Dermatoscopic differentials for yellow-white globules include basal cell carcinomas (globules most often associated with arborizing telangiectasias), milia cysts (globules better visualized in nonpolarized light), and sebaceous hyperplasia (less well-defined globules with a “popcorn” appearance, a central crater, and coronal vessels).9
Histopathologically, in a prominent balloon cell melanocytic lesion, distinguishing between BCN and BCM might be challenging. The presence of greater nuclear pleomorphism, atypia, and higher Ki67 mitotic index, help distinguish BCM.1 However, >70% of BCM have been reported to have a component of conventional melanocytes.1 Average Breslow thickness of BCM has been evaluated at 2.6 mm, reflecting the palpable nature of the lesions.8 BCM is thus regarded as a vertical growth phase melanoma since there are no reported cases of in situ BCM or BCM with a junctional component of balloon cells. Of note, for comparable Breslow thickness, prognosis of BCM is not different from more classic histopathologic subtypes.10 Minor ballooning cell component (<50%) can be observed in several other melanomas subtypes, without particular significance.

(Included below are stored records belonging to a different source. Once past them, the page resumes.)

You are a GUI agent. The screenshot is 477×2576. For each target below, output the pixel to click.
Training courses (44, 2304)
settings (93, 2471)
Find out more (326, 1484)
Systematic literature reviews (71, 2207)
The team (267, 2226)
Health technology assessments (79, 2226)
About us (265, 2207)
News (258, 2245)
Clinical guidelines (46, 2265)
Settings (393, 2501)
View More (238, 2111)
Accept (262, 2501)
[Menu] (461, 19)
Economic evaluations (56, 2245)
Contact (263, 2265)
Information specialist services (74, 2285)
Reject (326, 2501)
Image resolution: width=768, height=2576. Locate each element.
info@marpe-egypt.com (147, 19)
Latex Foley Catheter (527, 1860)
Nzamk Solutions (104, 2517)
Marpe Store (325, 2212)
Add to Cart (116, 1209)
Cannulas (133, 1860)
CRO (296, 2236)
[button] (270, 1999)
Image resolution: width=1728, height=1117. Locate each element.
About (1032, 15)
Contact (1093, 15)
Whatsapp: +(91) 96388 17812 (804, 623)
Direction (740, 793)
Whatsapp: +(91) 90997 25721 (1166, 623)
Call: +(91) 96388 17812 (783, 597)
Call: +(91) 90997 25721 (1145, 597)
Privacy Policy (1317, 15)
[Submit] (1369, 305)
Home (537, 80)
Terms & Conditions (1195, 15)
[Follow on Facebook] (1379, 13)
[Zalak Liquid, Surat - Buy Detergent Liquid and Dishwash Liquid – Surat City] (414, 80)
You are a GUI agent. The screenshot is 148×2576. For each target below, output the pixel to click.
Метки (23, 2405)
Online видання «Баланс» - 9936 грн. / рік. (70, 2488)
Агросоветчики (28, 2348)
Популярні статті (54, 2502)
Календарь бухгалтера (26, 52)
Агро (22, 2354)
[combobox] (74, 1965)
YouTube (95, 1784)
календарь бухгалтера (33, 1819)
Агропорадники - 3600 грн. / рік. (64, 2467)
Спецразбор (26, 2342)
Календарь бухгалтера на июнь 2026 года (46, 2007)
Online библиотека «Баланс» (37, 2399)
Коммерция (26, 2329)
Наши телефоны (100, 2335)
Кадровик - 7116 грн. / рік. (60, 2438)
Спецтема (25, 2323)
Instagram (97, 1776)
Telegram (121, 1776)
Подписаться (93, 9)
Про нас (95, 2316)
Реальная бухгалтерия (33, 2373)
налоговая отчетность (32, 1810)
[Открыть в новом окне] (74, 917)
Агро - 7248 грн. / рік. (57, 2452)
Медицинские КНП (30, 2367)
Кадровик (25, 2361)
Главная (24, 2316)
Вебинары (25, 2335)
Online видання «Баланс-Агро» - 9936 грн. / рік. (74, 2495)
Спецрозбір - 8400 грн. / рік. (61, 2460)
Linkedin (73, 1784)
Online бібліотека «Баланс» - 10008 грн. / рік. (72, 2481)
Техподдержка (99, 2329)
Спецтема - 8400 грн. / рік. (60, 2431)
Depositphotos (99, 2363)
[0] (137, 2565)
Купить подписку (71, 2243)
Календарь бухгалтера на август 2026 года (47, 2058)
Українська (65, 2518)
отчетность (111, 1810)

In conclusion, our cases demonstrated that aside BCN, basal cell carcinoma, and sebaceous hyperplasia, yellow-white globules can be observed in primary BCM, and therefore cannot be considered a reassuring feature, especially when associated with dermatoscopic criteria for a melanocytic lesion.
Conflicts of interest
Dr Thomas received equipment (dermatoscopy, photodermatoscopy, and digital dermatoscopy) provided to his institution by Casio, FotoFinder, HEINE, 3Gen, and C-Cube. The other authors have no conflicts of interest to declare.